Believing in the Supernatural through the ‘Evil Eye’: Perception and Science in the Modern Greek Cosmos

Pages 425-438 | Published online: 09 Sep 2014
 

Abstract

Drawing on recent anthropological research in Crete and northern Greece, this article describes the various attitudes and conceptualisations of the ‘supernatural’ in the context of an everyday Greek belief, namely the belief in the ‘evil eye’. The usual pre-determined representation that there are two antithetical segments of our cosmos—the perceivable, embodied, and natural on the one hand and the spiritual, immaterial, and supernatural on the other hand—is challenged. Ultimately, it is shown how the sense of belonging to the Greek cosmos calls for a re-location of the boundaries between ‘naturalism’ and ‘supernaturalism’, rendering the bipolarity between scientific and supernaturalistic ideas obsolete via perceptual experience.

Acknowledgements

The writing of this article was accomplished during my post-doctoral fellowship at the Centre for Research in Anthropology in Lisbon, Portugal, financed by the Portuguese Foundation for Science and Technology (FCT). I wish to thank Professor Charles Stewart for thoroughly discussing most of the ideas presented here during his role as my PhD supervisor at University College London and for reading an earlier draft of this article and offering valuable advice.

Notes

1. My field research was primarily conducted between August 2005 and November 2006, as part of my PhD thesis. Subsequent visits to Greece have made certain that my ethnography and analysis are up to date. The majority of my informants come from a middle-class socio-economic background; they are mainly educated, with a variety of professional activities and an age range between mid-twenties and early seventies. In order to protect my informants’ identity, I use pseudonyms throughout the present article.
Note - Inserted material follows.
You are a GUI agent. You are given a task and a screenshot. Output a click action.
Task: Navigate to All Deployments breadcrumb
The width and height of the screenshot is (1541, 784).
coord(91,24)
2. Although the evil eye exists as a concept in the context of the official religion of Greece, Orthodox Christianity, the Orthodox Church denounces the lay interpretation of it. In particular, the Church believes that the ritual against the evil eye should only be performed by priests, not by lay healers. In reality, however, even priests ask for the help of lay healers, who use much religious symbolism and Christian prayers during the ritual, in order to have the evil eye removed from people’s selves.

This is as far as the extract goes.